En el Día de las Infancias, una profesional de la salud tucumana nos habla de la importancia de respetar la edad del menor.
El hecho de que el histórico “Día del Niño” haya modificado su nombre en Argentina por el “Día de las Infancias”, nos habla mucho de la importancia que se está poniendo al rol de la infancia en el desarrollo de un niño o niña que se convertirá en un adulto funcional.

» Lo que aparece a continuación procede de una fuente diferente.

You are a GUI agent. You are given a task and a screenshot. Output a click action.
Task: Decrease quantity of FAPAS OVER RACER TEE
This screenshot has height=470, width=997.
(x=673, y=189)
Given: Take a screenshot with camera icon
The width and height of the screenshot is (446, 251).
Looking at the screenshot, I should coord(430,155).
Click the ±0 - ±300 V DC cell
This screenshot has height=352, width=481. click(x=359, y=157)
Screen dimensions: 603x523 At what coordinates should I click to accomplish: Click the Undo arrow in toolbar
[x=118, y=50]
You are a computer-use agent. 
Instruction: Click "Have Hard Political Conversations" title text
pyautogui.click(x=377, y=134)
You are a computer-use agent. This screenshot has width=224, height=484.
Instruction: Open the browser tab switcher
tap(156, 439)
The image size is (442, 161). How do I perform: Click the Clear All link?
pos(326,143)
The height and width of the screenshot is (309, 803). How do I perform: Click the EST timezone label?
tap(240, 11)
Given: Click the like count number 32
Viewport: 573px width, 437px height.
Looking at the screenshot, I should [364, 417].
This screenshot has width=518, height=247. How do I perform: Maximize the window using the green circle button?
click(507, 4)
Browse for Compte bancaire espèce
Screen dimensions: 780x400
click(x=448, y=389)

Repensar en la infancia significa también referirnos a esta etapa o franja etaria en la que es necesario que los niños puedan ser niños, y que puedan vivir en un equilibrio entre responsabilidades y juegos. Hoy, hablamos con la psicóloga tucumana María Agustina Sánchez, que se refirió a la figura legal del menor y su importancia desde su la psicología:
“La ley 26.061 posibilita tomar al niño como un sujeto de derecho y ya no como mero objeto de las decisiones de los adultos. Hoy en día el niño tiene un lugar en el cual se valida, como diríamos desde el psicoanalisis, su decir dentro de un discurso”, le cuenta a eltucumano.
Tomar con los niños el rol de padre/madre o figura parental para dejarle saber que es un infante es fundamental: “Hoy en día estamos atravesando una época en la que muchos padres se ubican en una posición de simetríca con sus hijos, se escucha mucho esto del "con mi hija somos mejores amigas", "con mi hija compartimos la ropa" (en caso de los adolescentes, por ejemplo). Es importante marcar que entre padres e hijos no debe haber simetría”, informa, pensando en aquellos momentos en los cuales un adulto se molesta con su hijo por no haber cumplido con alguna responsabilidad que era para ellos, no para el menor.

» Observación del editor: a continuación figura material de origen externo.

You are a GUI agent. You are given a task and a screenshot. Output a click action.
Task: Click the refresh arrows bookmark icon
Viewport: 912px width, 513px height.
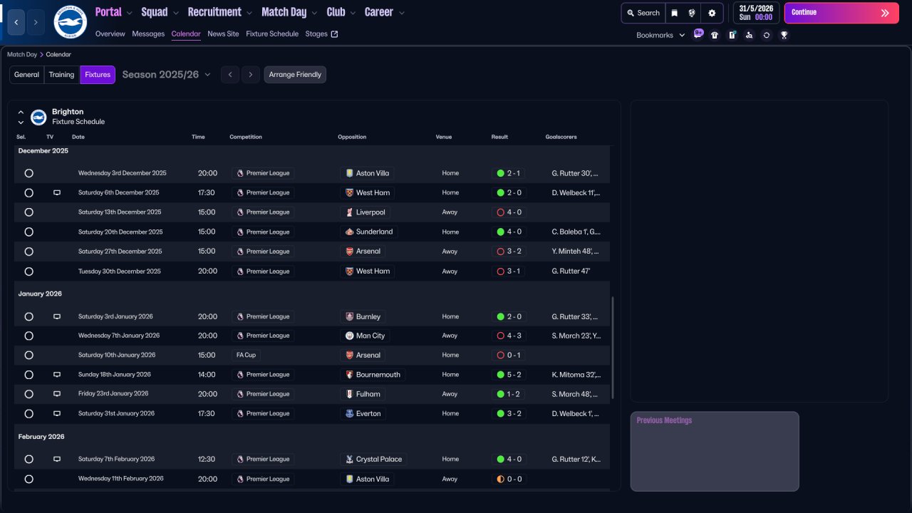point(767,35)

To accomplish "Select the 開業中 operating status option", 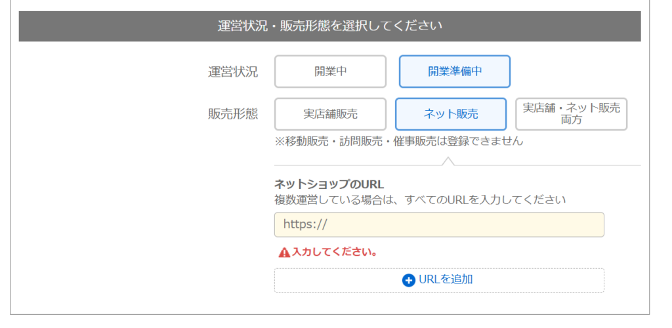I will [x=330, y=72].
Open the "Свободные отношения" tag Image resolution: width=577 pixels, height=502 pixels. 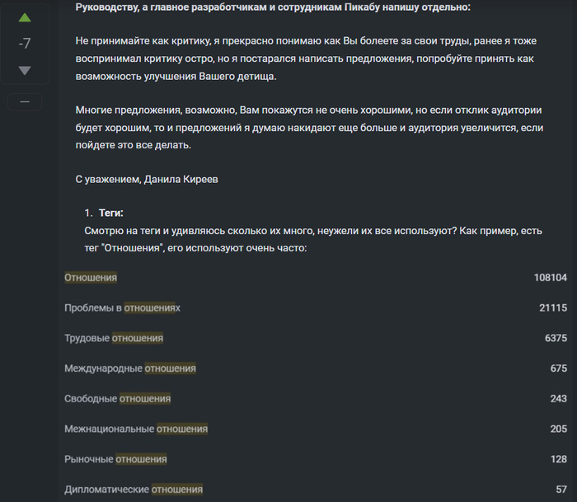[x=118, y=399]
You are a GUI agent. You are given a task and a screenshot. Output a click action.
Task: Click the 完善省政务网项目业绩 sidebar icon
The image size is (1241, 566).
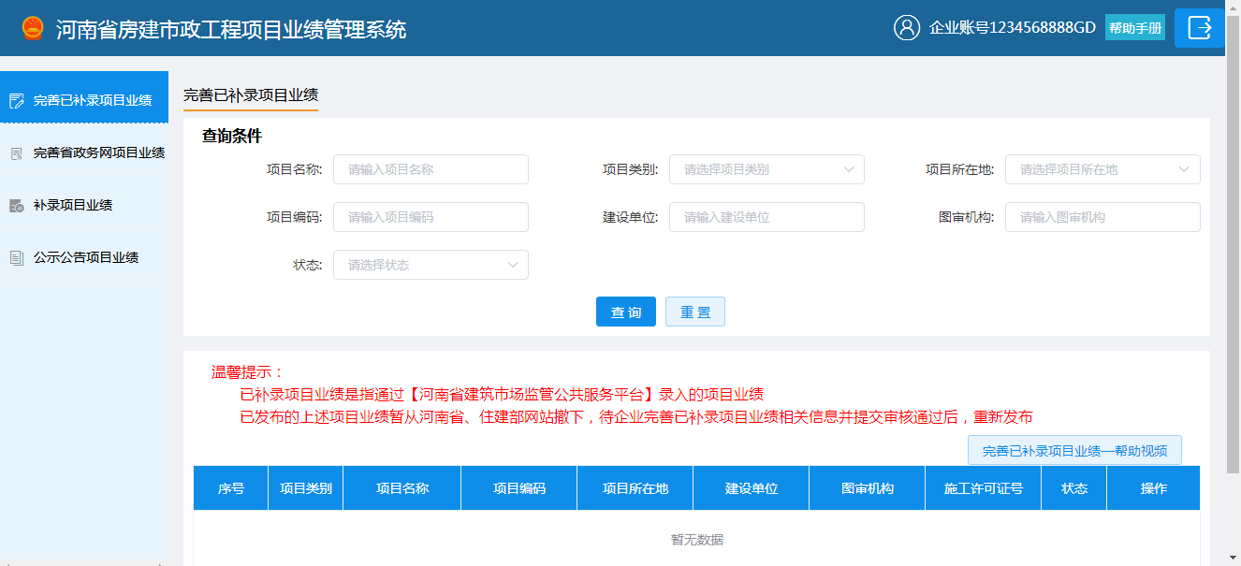point(16,152)
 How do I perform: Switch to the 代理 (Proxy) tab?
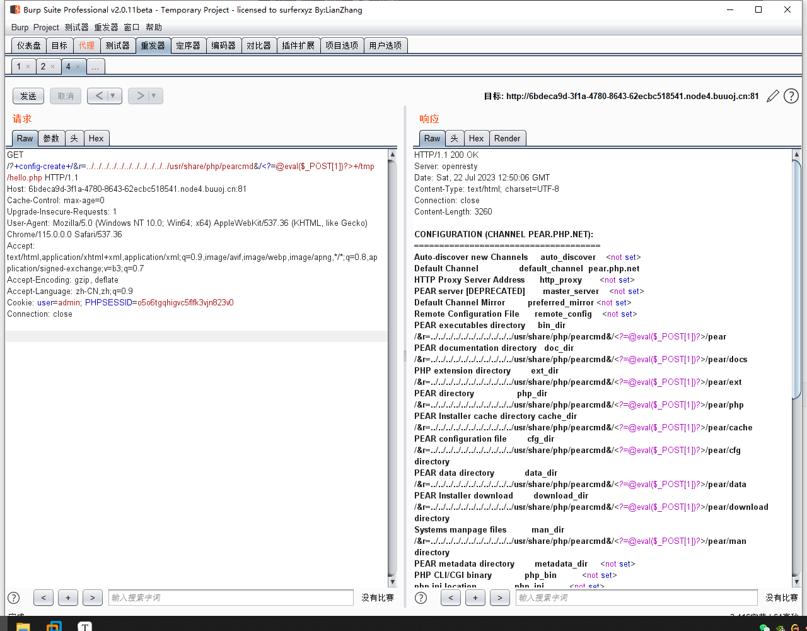coord(86,45)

Mucho se habla también, de la importancia de los límites en la infancia cuando se atraviesa la crianza, aunque a veces los límites se confunden y pasan a ser un exceso. En ese sentido propone una refexión: “Cuando un padre ejerce un castigo sobre su hijo, el objetivo sería poder transmitir "esto no está permitido". Pero, ¿en qué punto un castigo se torna excesivo? Una de las acepciones de la palabra "castigar" en el diccionario es la de "ejercer un dolor físico o moral a una persona, mortificar". Entonces, ¿es necesario mortificar al niño por la falta cometida? ¿Es necesario lastimar al niño por haber cometido un error? ¿Cuándo el castigo obedece a la función de delimitar los bordes entre lo permitido y lo prohibido, y cuándo obedece a un exceso de angustia por la impotencia paternal?”
Pensar en la importancia de respetar la niñez con límites, pero no destratando al menor y pretendiendo que es un adulto responsable, es muy importante, ya que pese a que cada psiquis puede ser analizada de manera personal, la profesional indicó que “Como posibles efectos de los excesos en las responsabilidades otorgadas, o en los castigos que se ejercen sobre los niños podemos pensar en adultos que suelen experimentar un súper yo demasiado severo a la hora de ejercer alguna función o asumir responsabilidades, ansiedad, ataques de pánico, crisis de angustia, inseguridad en la toma de decisiones, dificultades para la independencia, etc.”, cerró.
Y es que comprender que la infancia y el infante tiene derecho por sí mismo a transitar una crianza sana, a tener de sus figuras paternales la tolerancia y el marco de los límites ante las faltas cometidas, y por sobre todo, el amor, es lo que hará de los niños, adultos más felices.